_WORK TASK_
With no omissions, write out every record given below.

Start of RECORDS FOR THIS TASK

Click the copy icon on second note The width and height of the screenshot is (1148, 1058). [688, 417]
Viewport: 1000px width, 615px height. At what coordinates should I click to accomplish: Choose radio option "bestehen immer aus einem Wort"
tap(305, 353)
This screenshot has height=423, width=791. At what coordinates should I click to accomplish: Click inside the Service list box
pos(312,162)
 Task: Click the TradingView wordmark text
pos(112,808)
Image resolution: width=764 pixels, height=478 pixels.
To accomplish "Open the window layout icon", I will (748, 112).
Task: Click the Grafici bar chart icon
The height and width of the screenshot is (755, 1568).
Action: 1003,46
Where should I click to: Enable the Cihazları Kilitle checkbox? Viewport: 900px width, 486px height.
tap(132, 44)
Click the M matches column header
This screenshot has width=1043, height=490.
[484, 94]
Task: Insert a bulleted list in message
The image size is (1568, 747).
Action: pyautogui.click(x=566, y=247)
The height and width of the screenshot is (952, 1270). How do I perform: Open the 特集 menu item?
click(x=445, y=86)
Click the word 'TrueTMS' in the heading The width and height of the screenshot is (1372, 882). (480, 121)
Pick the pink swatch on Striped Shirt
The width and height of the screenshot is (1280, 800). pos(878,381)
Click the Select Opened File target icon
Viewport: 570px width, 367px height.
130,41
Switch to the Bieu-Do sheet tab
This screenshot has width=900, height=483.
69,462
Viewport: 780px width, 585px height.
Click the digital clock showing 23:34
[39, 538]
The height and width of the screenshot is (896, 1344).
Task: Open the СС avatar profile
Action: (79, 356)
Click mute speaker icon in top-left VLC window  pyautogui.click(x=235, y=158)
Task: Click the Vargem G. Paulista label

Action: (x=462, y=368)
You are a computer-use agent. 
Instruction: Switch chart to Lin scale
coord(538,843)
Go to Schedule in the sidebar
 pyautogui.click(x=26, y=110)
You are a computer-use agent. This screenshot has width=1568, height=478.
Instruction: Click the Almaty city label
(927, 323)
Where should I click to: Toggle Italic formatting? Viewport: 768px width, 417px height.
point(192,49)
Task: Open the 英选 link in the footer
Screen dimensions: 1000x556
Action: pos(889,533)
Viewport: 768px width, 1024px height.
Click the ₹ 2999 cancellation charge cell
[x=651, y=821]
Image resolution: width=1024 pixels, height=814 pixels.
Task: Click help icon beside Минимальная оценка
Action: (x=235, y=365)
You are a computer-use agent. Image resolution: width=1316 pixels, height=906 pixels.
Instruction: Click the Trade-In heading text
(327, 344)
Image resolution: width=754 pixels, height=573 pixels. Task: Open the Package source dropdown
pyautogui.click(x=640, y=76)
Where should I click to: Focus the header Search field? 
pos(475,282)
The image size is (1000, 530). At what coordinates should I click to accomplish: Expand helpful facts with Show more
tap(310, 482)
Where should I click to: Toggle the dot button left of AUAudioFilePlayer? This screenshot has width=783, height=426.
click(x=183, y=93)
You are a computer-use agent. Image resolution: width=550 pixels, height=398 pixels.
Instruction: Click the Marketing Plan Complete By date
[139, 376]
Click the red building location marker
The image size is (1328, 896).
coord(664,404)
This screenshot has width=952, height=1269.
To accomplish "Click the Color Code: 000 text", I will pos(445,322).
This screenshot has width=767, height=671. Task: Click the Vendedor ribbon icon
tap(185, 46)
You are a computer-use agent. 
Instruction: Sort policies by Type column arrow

End of RECORDS FOR THIS TASK

_TASK RESPONSE_
Click the copy icon on second note The width and height of the screenshot is (1148, 1058). [688, 417]
Viewport: 1000px width, 615px height. At what coordinates should I click to accomplish: Choose radio option "bestehen immer aus einem Wort"
tap(305, 353)
This screenshot has height=423, width=791. At what coordinates should I click to accomplish: Click inside the Service list box
pos(312,162)
 Task: Click the TradingView wordmark text
pos(112,808)
Image resolution: width=764 pixels, height=478 pixels.
To accomplish "Open the window layout icon", I will (748, 112).
Task: Click the Grafici bar chart icon
The height and width of the screenshot is (755, 1568).
Action: 1003,46
Where should I click to: Enable the Cihazları Kilitle checkbox? Viewport: 900px width, 486px height.
tap(132, 44)
Click the M matches column header
This screenshot has width=1043, height=490.
[484, 94]
Task: Insert a bulleted list in message
The image size is (1568, 747).
Action: pyautogui.click(x=566, y=247)
The height and width of the screenshot is (952, 1270). How do I perform: Open the 特集 menu item?
click(x=445, y=86)
Click the word 'TrueTMS' in the heading The width and height of the screenshot is (1372, 882). (480, 121)
Pick the pink swatch on Striped Shirt
The width and height of the screenshot is (1280, 800). pos(878,381)
Click the Select Opened File target icon
Viewport: 570px width, 367px height.
130,41
Switch to the Bieu-Do sheet tab
This screenshot has width=900, height=483.
69,462
Viewport: 780px width, 585px height.
Click the digital clock showing 23:34
[39, 538]
The height and width of the screenshot is (896, 1344).
Task: Open the СС avatar profile
Action: (79, 356)
Click mute speaker icon in top-left VLC window  pyautogui.click(x=235, y=158)
Task: Click the Vargem G. Paulista label

Action: (x=462, y=368)
You are a computer-use agent. 
Instruction: Switch chart to Lin scale
coord(538,843)
Go to Schedule in the sidebar
 pyautogui.click(x=26, y=110)
You are a computer-use agent. This screenshot has width=1568, height=478.
Instruction: Click the Almaty city label
(927, 323)
Where should I click to: Toggle Italic formatting? Viewport: 768px width, 417px height.
point(192,49)
Task: Open the 英选 link in the footer
Screen dimensions: 1000x556
Action: pos(889,533)
Viewport: 768px width, 1024px height.
Click the ₹ 2999 cancellation charge cell
[x=651, y=821]
Image resolution: width=1024 pixels, height=814 pixels.
Task: Click help icon beside Минимальная оценка
Action: (x=235, y=365)
You are a computer-use agent. Image resolution: width=1316 pixels, height=906 pixels.
Instruction: Click the Trade-In heading text
(327, 344)
Image resolution: width=754 pixels, height=573 pixels. Task: Open the Package source dropdown
pyautogui.click(x=640, y=76)
Where should I click to: Focus the header Search field? 
pos(475,282)
The image size is (1000, 530). At what coordinates should I click to accomplish: Expand helpful facts with Show more
tap(310, 482)
Where should I click to: Toggle the dot button left of AUAudioFilePlayer? This screenshot has width=783, height=426.
click(x=183, y=93)
You are a computer-use agent. Image resolution: width=550 pixels, height=398 pixels.
Instruction: Click the Marketing Plan Complete By date
[139, 376]
Click the red building location marker
The image size is (1328, 896).
coord(664,404)
This screenshot has width=952, height=1269.
To accomplish "Click the Color Code: 000 text", I will pos(445,322).
This screenshot has width=767, height=671. Task: Click the Vendedor ribbon icon
tap(185, 46)
You are a computer-use agent. 
Instruction: Sort policies by Type column arrow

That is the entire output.